* **WORK TO COMPLETE**
Set out the rows as a numbered list, beginning with the line that contains "The image size is (960, 655)." and continuing through the line that contains "will [909, 115].", with blank lines omitted.

* **DATA SUPPLIED**
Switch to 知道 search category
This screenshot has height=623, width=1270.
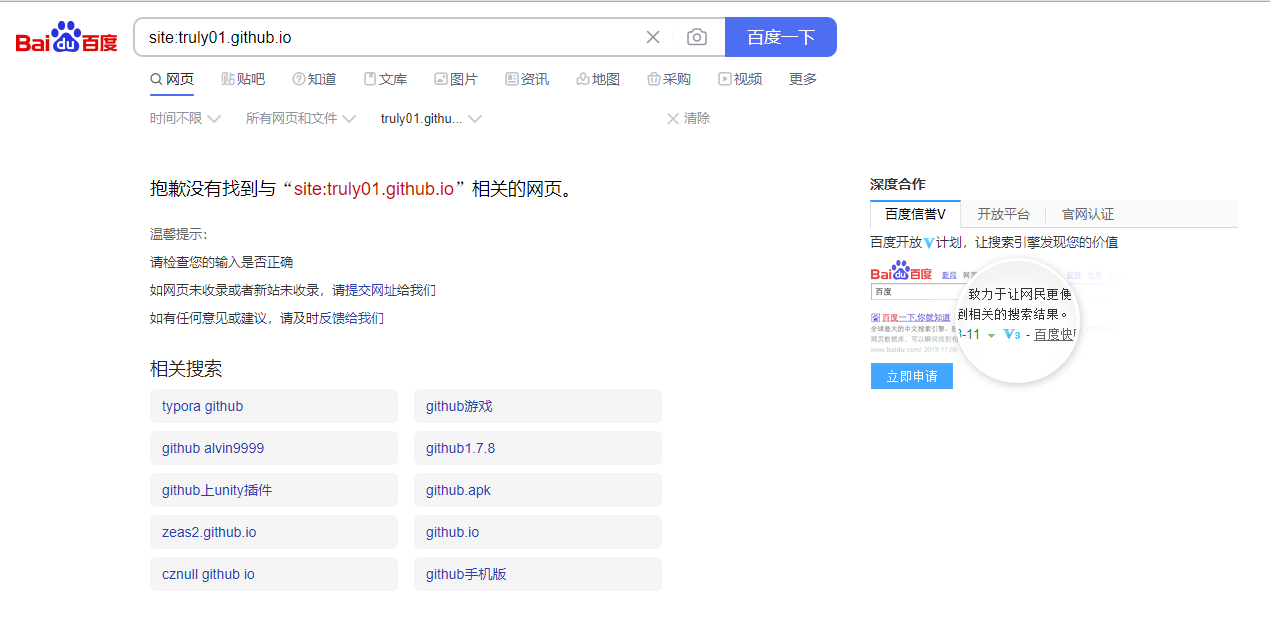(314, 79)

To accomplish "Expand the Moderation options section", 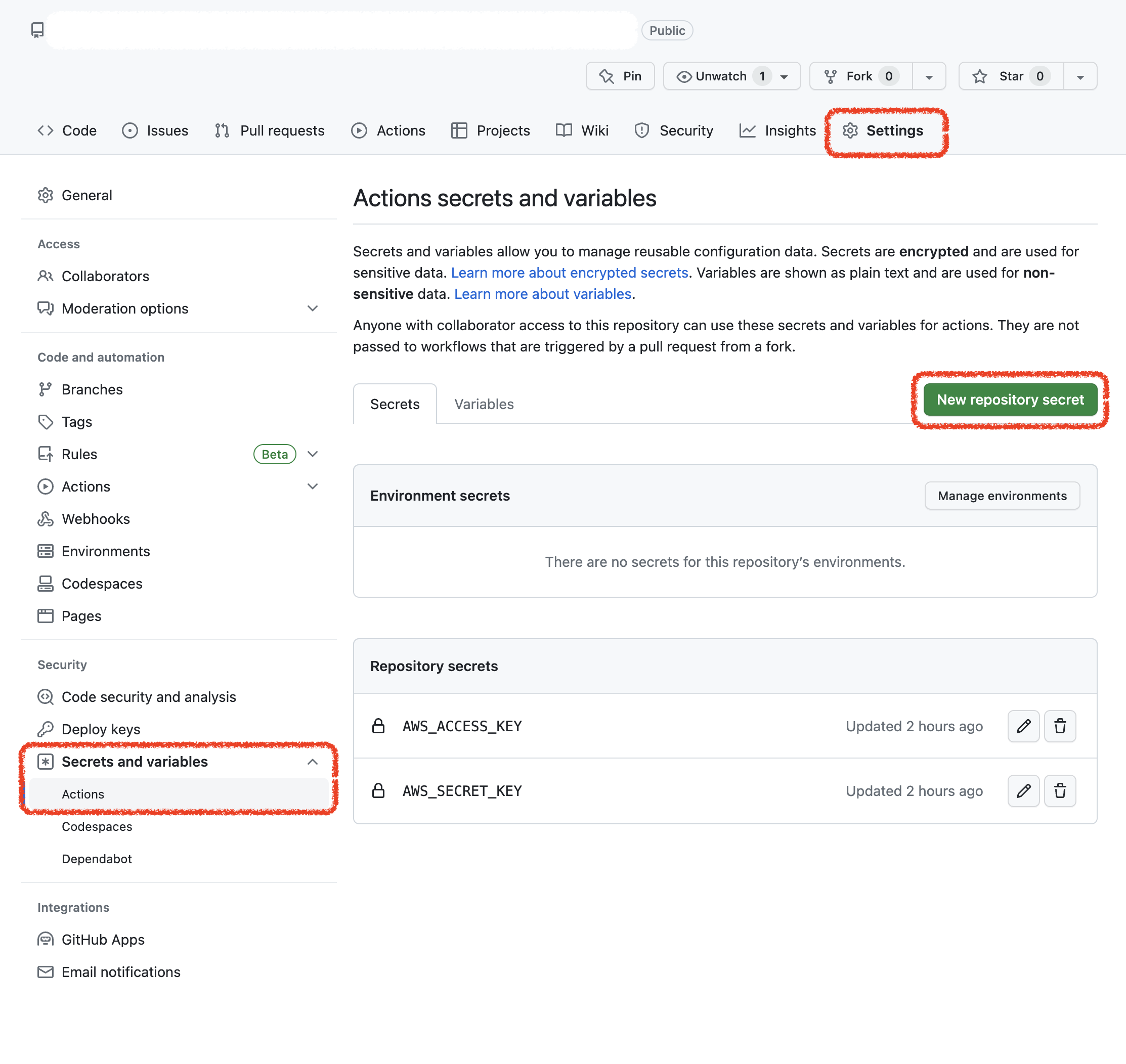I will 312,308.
---
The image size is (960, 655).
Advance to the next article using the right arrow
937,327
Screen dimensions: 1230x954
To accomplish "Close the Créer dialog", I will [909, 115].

* **FINISHED ANSWER**
1. The image size is (960, 655).
2. Advance to the next article using the right arrow
3. 937,327
4. Screen dimensions: 1230x954
5. To accomplish "Close the Créer dialog", I will [909, 115].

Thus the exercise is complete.